Work to be completed => Take the entries that follow and return only the lines from the one with "Where should I" through the final line, leaving every picture behind.

- Opening Delimiter -

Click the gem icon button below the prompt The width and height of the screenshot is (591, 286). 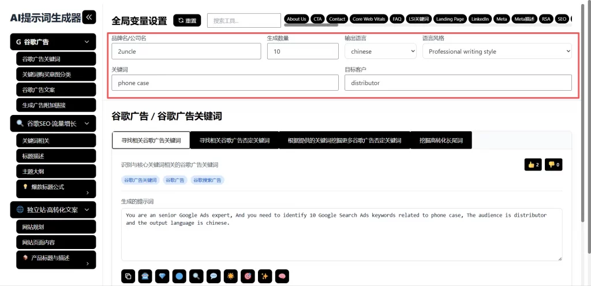point(162,276)
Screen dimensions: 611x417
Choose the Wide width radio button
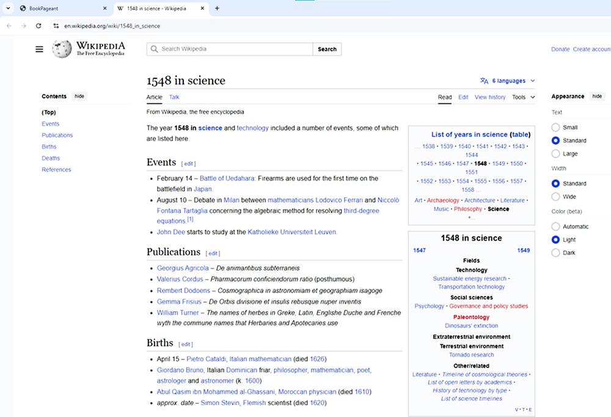[555, 197]
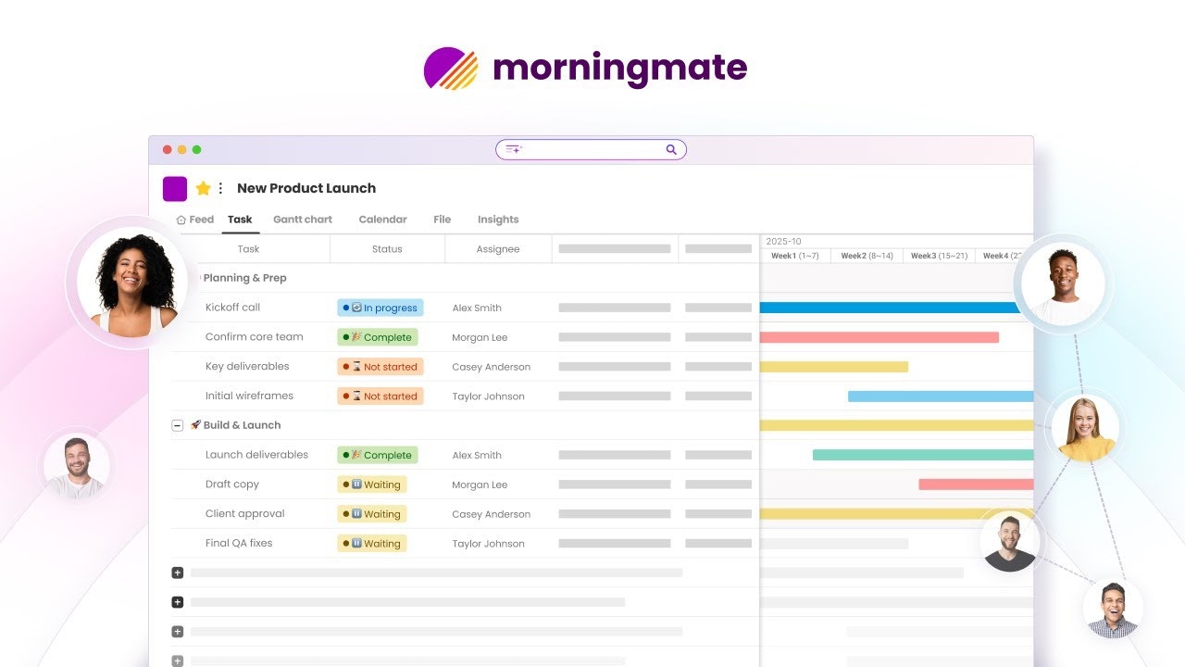Click inside the top search field

593,149
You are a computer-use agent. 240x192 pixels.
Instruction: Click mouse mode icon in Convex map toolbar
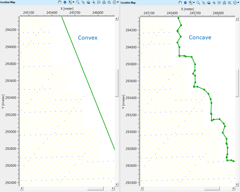click(x=83, y=3)
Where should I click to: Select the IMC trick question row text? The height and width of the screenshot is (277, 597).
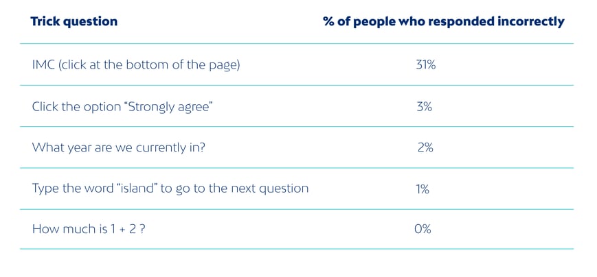(x=136, y=65)
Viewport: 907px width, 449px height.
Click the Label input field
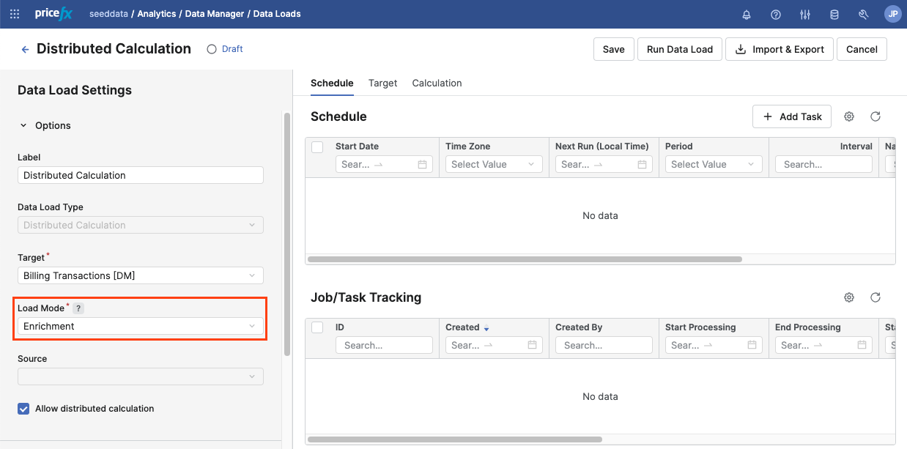click(140, 175)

- Closing Delimiter -

Written response =>
Where should I click to: Select the IMC trick question row text? The height and width of the screenshot is (277, 597).
(x=136, y=65)
Viewport: 907px width, 449px height.
Click the Label input field
click(140, 175)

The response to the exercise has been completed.